I've been there, done that & have no desire to ever go back there again. I had a doctor tell me that I didn't have an infection, it was "in your head", etc. until I was hospitalized with borderline congestive heart failure, as a result of my thyroid being so low from a kidney infection and renal blockage that darn near killed me, that had me throwing up for over a month. The doctor at the hospital told me when I was admitted that if I hadn't been brought in, that I had likely only a few hours to live. I was in my 20's! The same doctor was part of an HMO and refused to send me to an endocrinologist, THEN when I got out, he put me on too high a dose of thyroid, then medications to slow down my heart rate, sleep, etc. & I would up in the hospital again, that time with a nearly fatal  adverse drug reaction. 

If you're a thyroid patient, especially one whose has radioactive iodine, be sure to get connected to a VERY good endocrinologist, or a doctor that understands & listens to your concerns, keep a journal & if you are facing radioactive iodine treatments, PLEASE do your homework on what you are geting into!

If I had to do it all over again, I would never have taken the 131I. My mother & I were told if I didn't have that treatment at the time, I'd die. I don't believe that to be true at all, especially after chatting with so many others who have ongoing medical problems as a result, and too were told the same story, and treated by the same group of doctors, who admittedly were doing "research" - yet when I went to get my records not even 2 years later, they were gone. They were in California in the late 1970's to early 1980's, then went to Utah, then to Florida. After that none of us ever figured it out, but interesting how roughly 30 of us who'd been treated by the same group were all given the same song & dance, and how they moved on & then disappeared. I've never  been able to find any records, nor where the others, not only of my procedure, but of those "doctors", or of any FDA or other approvals to do the research they were doing - nor could the other post-"treatment" patients I've been in contact with over the years. We were the ones who met on email listservs for thyroid disorders, "Fibromyalgia", Chronic Fatigue Syndrome", "Chronic Pain" & so on. We were the few who found each other online about 10 years ago. I have to wonder how many others there were that weren't online, or thought they were all alone in this - they certainly weren't.

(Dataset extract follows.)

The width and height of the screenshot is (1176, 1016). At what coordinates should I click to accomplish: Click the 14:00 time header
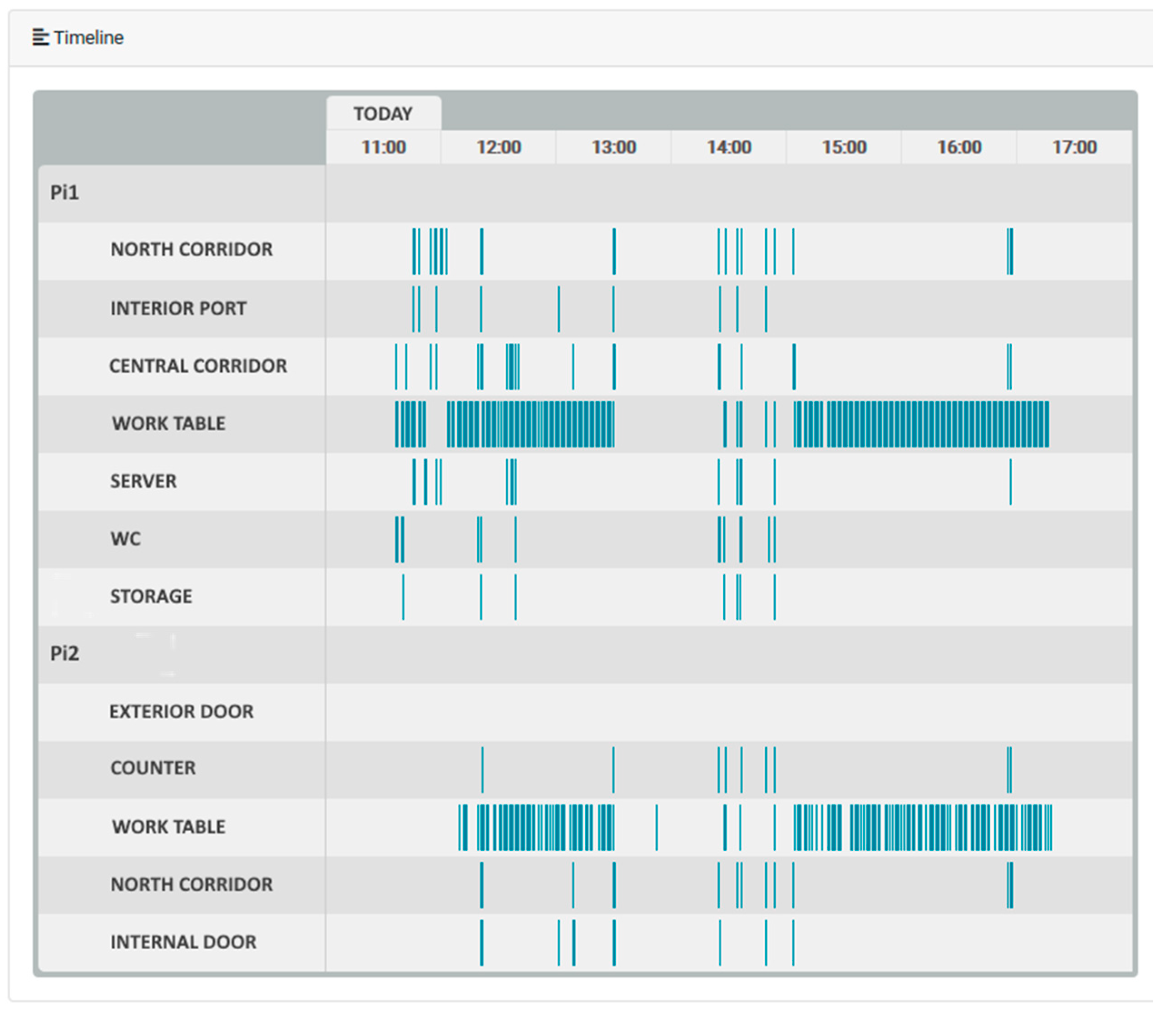pyautogui.click(x=729, y=148)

Radioactive iodine (131I & other isotopes) was used before then & is still used today, only not 2 treatments in 2 months & certainly not at the doses we were told we were given.

If I had it to do over again, I would never have taken the radioiodine. Back then doctors were like gods & were rarely, if ever, questioned. I don't believe I ever needed the treatments. I was postnatal & my thyroid levels, under proper care, would have likely come down on their own. Surgery, we were told, wasn't an option, as I had a prior thyroidectomy when I was a child, that at the time likely did save my life. I felt fine, was on PTU (propylthiouracil). I was sent home right after to my baby & my mother, both who had cancer later on & we wonder about the radiation exposure.

If you are facing this procedure, know that many who have it are never the same afterward and if they give you too much, you are glued to the hip with doctors from just about every specialty, for the rest of your life, there is pain that doesn't let up, nerve damage in many, osteopenia, osteoporosis and so on. Please, if you are facing this, ask about other options, get other opinions, talk to those who have had this done 10, 20 & 30 years ago to see where their health went (and their families if they are no longer with us) & look to natural options as well. I would absolutely not ever do it if I knew then what I know now.

Blessings & everyone have a great day!